Objective 1: In the Q&A about Lou Reed, what subject does Anthony DeCurtis lecture in at Penn?
Objective 2: Carry on the Q&A about Lou Reed from the point where it stops, keeping the voice of the answer in progress.

Extract provided:
----
OMNIA Q&A: The Life and Work of Music Legend Lou Reed

Distinguished Lecturer Anthony DeCurtis reflects on what his friend Lou Reed deserves in a biography.

Thursday, December 14, 2017

By Sacha Adorno

Anthony DeCurtis (L) and Lou Reed participate in a hosted conversation at Kelly Writers House.

In Lou Reed: A Life, Anthony DeCurtis, a distinguished lecturer in creative writing at Penn and a Rolling Stone contributing editor, delves into the life and work of an iconic, famously irascible music legend. A friend of Reed, DeCurtis holds the unusual distinction of being a journalist and critic Reed liked and respected.  

You’ve said the book may not present Reed the way he wanted to see himself, but it is the book Reed deserves. How did he want to see himself and what kind of book does he deserve?

I think Lou was very interested in control, and once he got clean and sober this desire for control intensified. He would have liked a book that focused exclusively on his music but didn’t go near the parts of his past that he looked back on with a certain degree of embarrassment—the drugs and violence, some aspects of his sexual life. Later in his life, Lou never talked about that stuff in public or private, and I think he associated the behavior with being out of control.
----
Given data:
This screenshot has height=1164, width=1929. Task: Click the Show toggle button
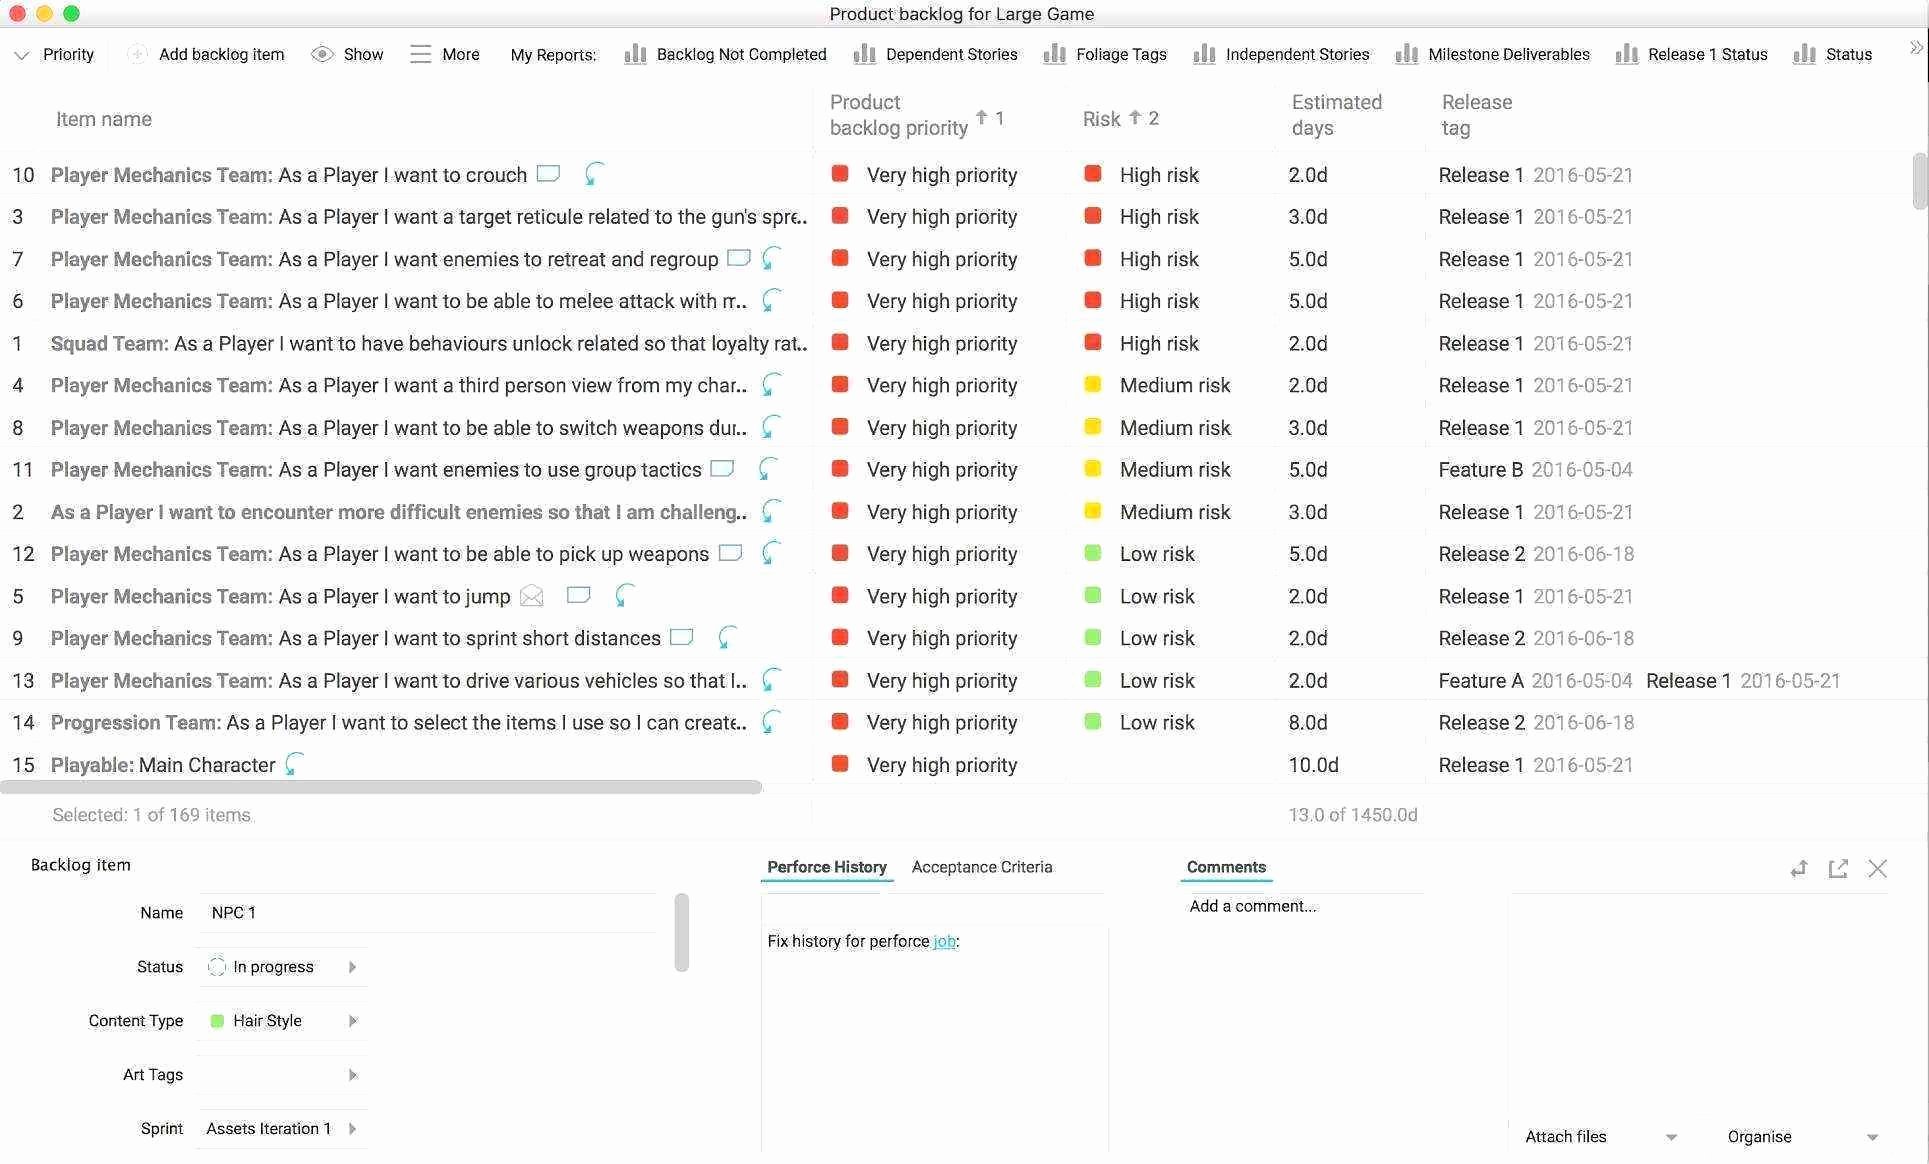347,54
----
Output 1: Creative writing.

Output 2:
I believe the book he deserves establishes Lou’s significance as an artist and takes seriously the degree to which his work drew upon his life. Lou ultimately thought of himself as a writer. Biographies of great writers like Lord Byron or Edgar Allan Poe or Lou’s professor and mentor Delmore Schwartz don’t shy away from the messier aspects of their subject’s lives. Instead, they explore how their lives informed their work.   

Reed notoriously disliked the media, yet you and he were friends. Why do you think you were able to connect? And how were you able to balance being a friend and journalist while writing the book?

I’m a New Yorker, and Lou and I shared the patois of people from New York. I wasn’t learning about “outsiders” from Lou; I knew the worlds he was interested in. For example, if Lou wrote about hustlers on the docks, I lived five blocks from the docks. I got it. I saw it. This made it easy for us to get along. I also think he was impressed that I have a Ph.D. in literature—we could talk about William Burroughs or Delmore Schwartz or Allen Ginsberg. He would never have admitted it, but I do think he respected my degree.

As I approached the book, maintaining distance was part of writing a biography Lou deserved. He deserved to be seen as he was. And I feel that knowing Lou as I did gave me a unique insight. I was able to measure what people said about him against my own experiences, which brought a depth to the work.

While writing, I also considered the book’s readers. Anyone picking up a Lou Reed biography already cares about him and his music. They too deserve the book that he deserves.

In many ways, Lou was a model for me. He treated his characters with distance and empathy. He didn’t judge them but left readers to draw their own conclusions. I applied that ethic to the book.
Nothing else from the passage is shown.